Items listed in a dataset
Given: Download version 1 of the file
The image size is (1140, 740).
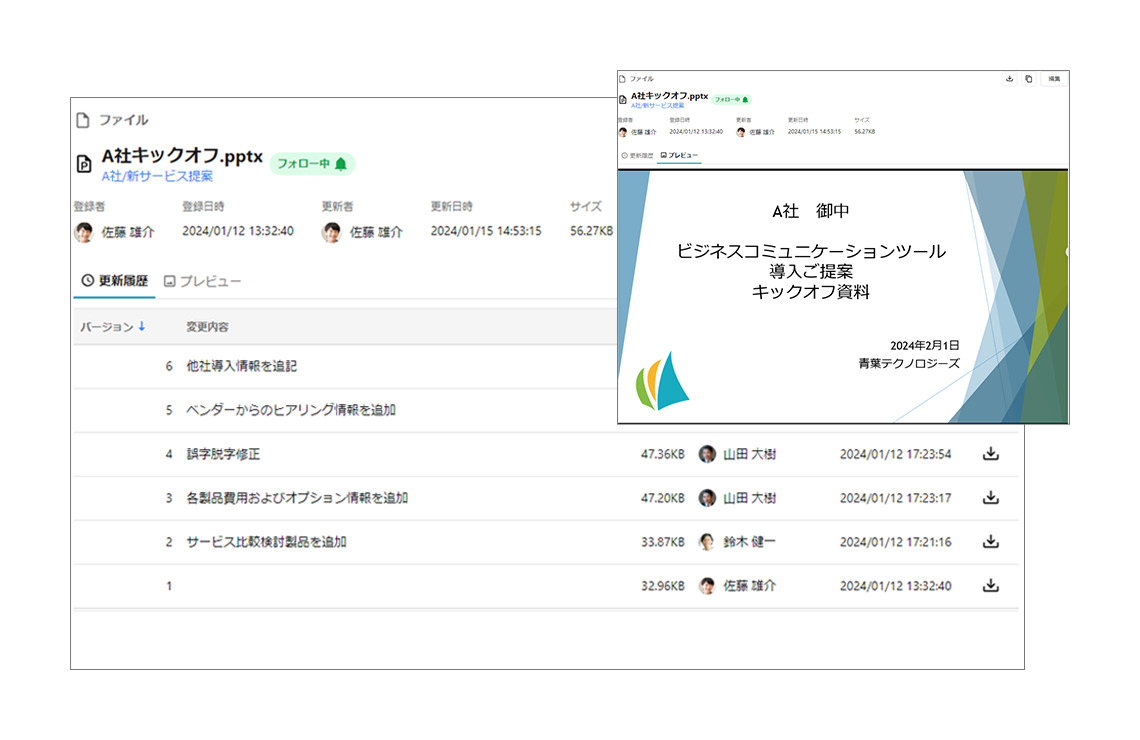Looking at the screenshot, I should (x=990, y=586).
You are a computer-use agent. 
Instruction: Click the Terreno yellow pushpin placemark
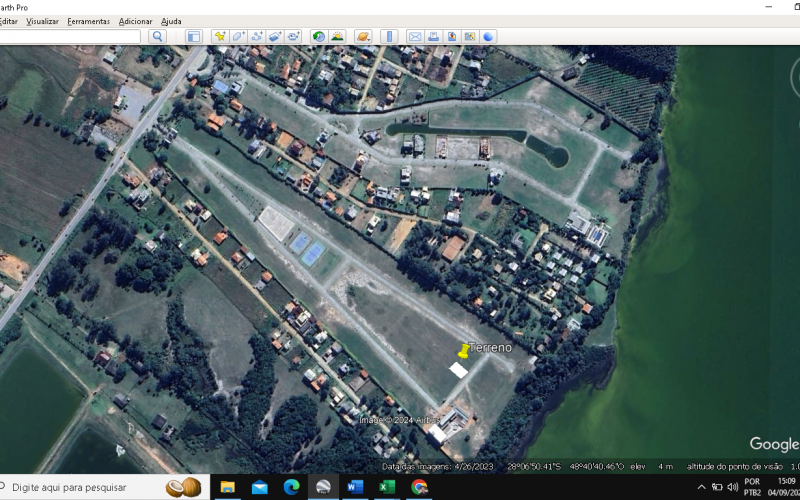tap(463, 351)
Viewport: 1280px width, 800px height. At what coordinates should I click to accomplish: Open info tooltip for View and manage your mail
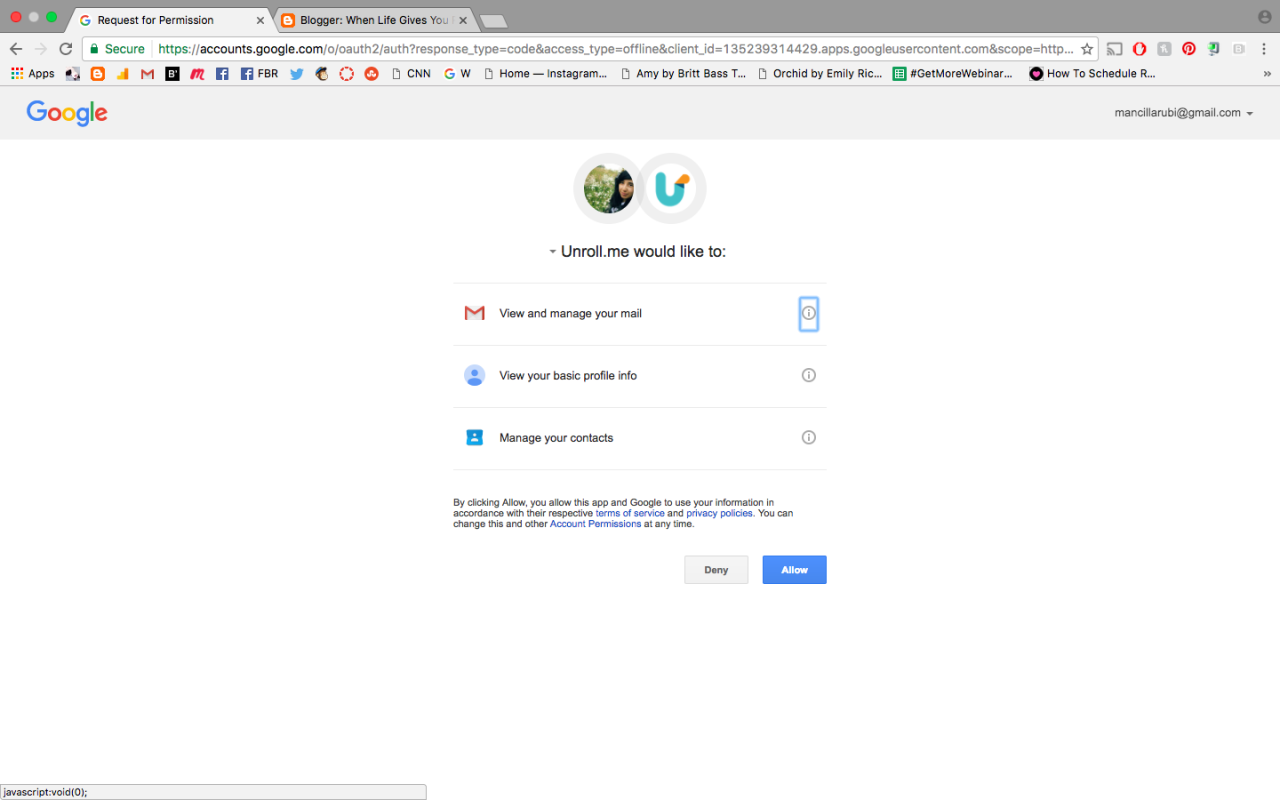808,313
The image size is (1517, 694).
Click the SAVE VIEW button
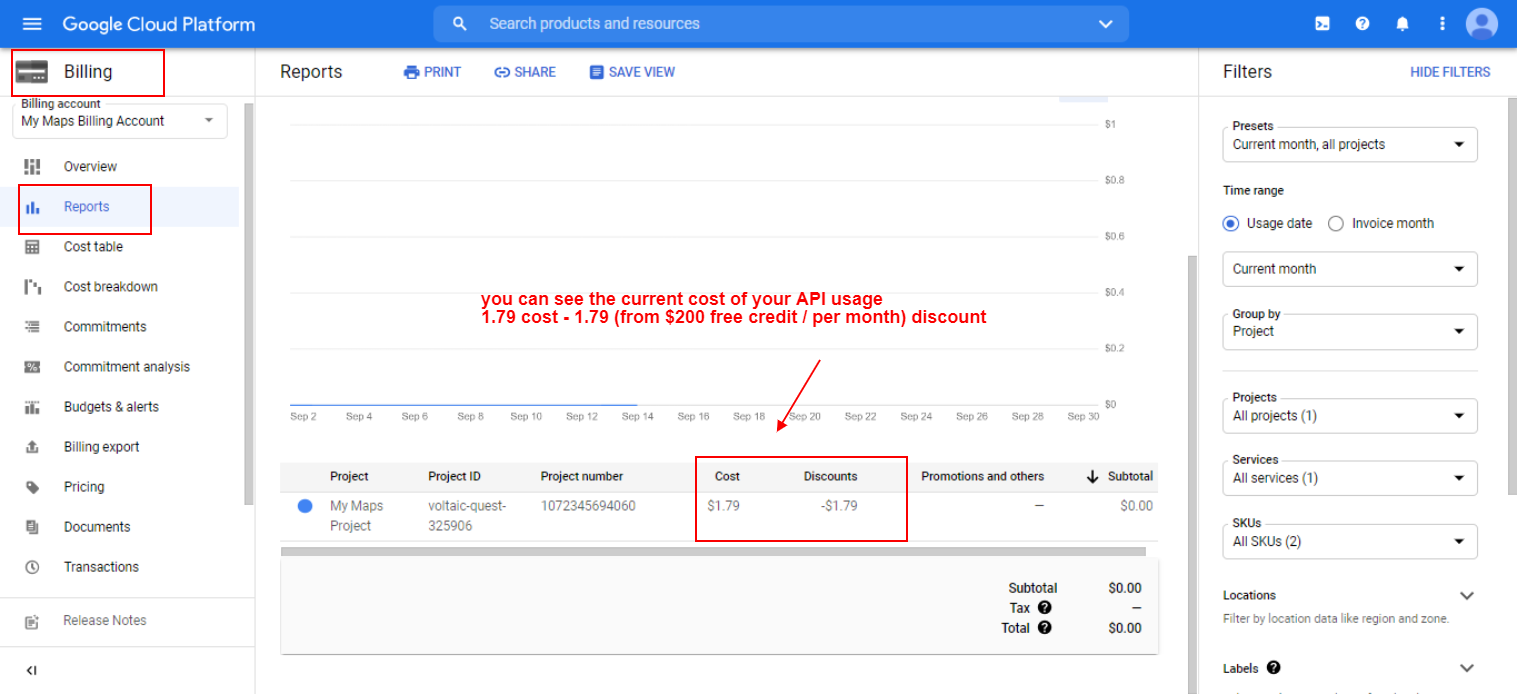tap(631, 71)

* * *

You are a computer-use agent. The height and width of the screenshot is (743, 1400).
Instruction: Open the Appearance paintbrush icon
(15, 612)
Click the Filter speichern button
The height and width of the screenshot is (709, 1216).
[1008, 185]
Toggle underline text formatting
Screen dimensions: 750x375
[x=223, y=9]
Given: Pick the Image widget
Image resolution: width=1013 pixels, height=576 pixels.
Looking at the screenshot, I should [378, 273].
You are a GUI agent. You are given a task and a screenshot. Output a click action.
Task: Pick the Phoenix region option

...

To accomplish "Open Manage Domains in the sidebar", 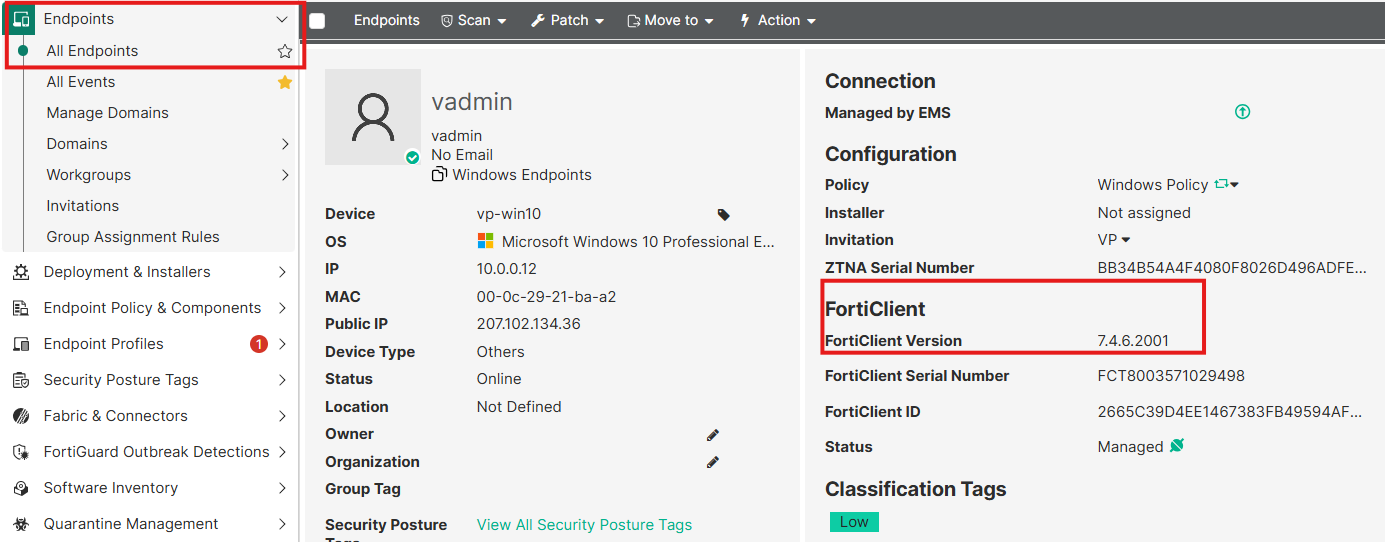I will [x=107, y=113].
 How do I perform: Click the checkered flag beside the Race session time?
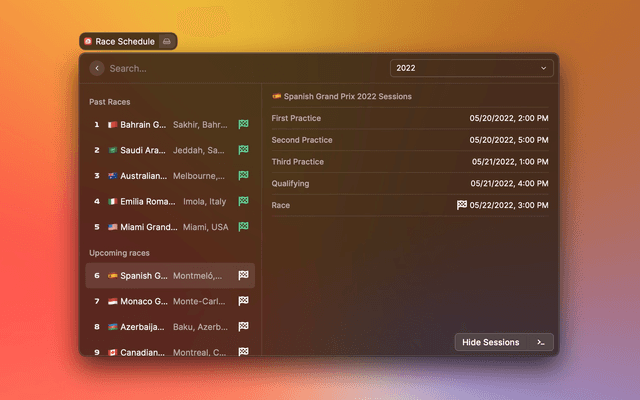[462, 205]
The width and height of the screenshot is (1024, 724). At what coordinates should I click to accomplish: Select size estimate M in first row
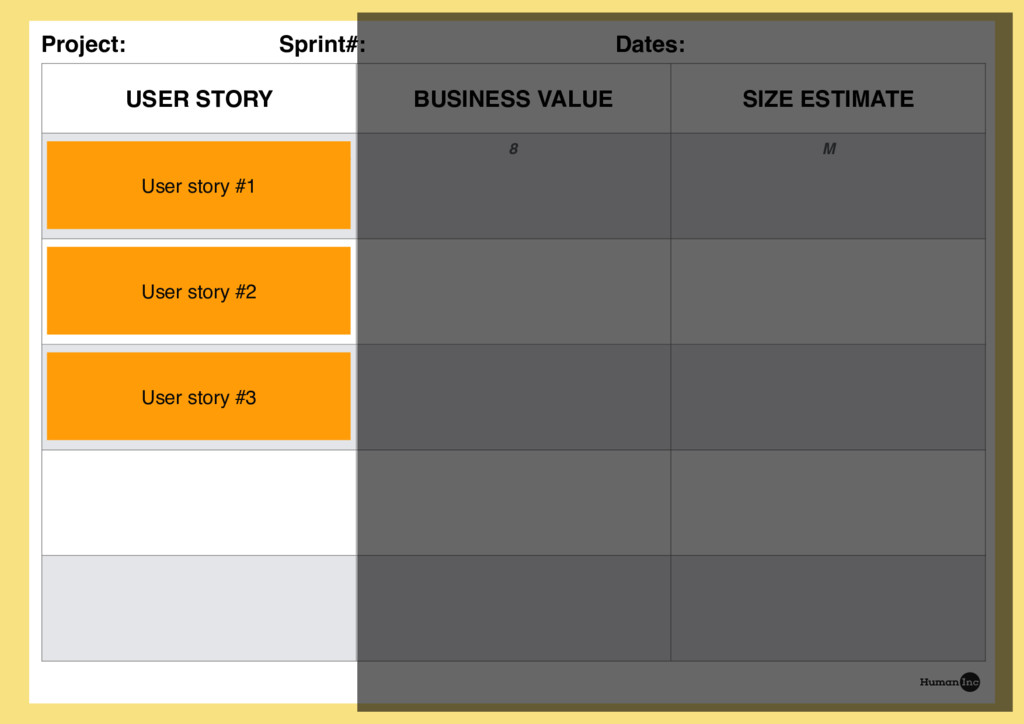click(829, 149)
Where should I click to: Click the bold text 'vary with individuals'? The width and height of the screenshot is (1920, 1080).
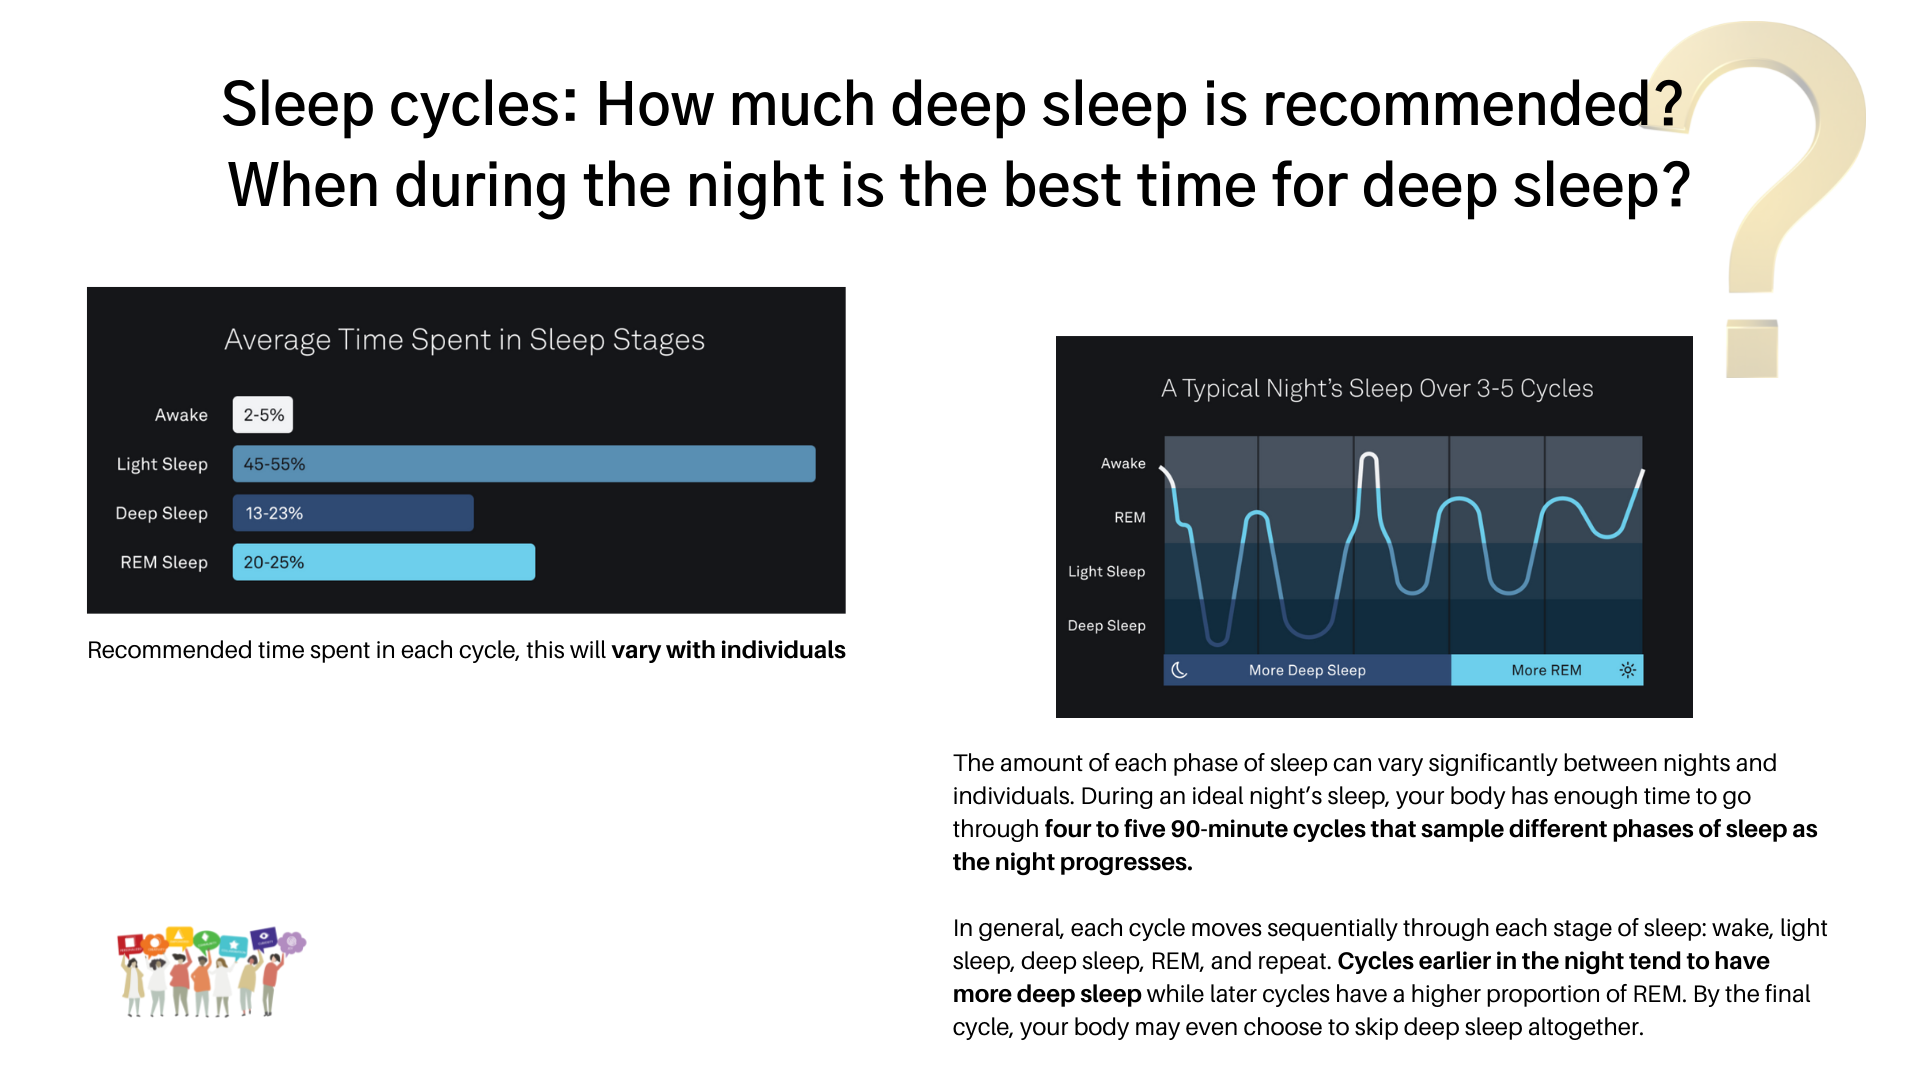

* _What the task asks_:
Where does the word "text" appear in the records above? Return every line that holds it.

* _Output of the task_:
Toggle underline text formatting
Where should I click to: Click the bold text 'vary with individuals'? The width and height of the screenshot is (1920, 1080).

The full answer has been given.